#### Supplied material:
-.-.-

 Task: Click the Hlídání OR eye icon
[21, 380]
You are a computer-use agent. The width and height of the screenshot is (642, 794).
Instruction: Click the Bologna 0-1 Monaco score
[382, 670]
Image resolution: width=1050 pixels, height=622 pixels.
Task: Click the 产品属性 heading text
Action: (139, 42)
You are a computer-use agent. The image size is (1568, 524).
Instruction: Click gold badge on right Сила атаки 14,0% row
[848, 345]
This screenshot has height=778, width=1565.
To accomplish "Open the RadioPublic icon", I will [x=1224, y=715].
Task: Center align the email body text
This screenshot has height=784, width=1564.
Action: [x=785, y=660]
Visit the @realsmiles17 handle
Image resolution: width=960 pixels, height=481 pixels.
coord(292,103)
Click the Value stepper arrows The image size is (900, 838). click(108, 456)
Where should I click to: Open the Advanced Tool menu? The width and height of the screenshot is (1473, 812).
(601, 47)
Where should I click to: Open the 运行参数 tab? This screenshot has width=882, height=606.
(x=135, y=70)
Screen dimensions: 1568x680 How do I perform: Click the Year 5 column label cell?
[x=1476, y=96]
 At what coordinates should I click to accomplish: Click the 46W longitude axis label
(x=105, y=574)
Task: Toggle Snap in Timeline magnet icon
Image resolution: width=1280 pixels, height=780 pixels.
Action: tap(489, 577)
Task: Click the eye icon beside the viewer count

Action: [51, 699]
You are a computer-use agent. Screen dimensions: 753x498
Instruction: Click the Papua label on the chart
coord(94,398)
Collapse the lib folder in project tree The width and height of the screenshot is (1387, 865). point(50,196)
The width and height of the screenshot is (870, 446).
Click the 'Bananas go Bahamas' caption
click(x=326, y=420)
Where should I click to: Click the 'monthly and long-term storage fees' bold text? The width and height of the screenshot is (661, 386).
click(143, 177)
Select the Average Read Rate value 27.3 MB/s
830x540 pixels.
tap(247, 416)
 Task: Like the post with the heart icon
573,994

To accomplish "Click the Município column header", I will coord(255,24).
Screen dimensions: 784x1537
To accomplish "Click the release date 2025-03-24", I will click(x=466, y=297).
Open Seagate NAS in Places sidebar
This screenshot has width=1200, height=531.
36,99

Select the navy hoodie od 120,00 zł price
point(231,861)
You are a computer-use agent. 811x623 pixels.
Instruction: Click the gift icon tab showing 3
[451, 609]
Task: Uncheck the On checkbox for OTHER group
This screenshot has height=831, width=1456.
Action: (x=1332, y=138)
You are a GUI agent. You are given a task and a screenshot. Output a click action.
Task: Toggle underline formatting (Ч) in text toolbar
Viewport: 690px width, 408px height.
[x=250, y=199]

-.-.-

#### Exercise directions:
Each line from the one containing "Task: Toggle underline" through the last line of the entries is to be copied exactly, with no other lines added.

#### Answer space:
Task: Toggle underline formatting (Ч) in text toolbar
Viewport: 690px width, 408px height.
[x=250, y=199]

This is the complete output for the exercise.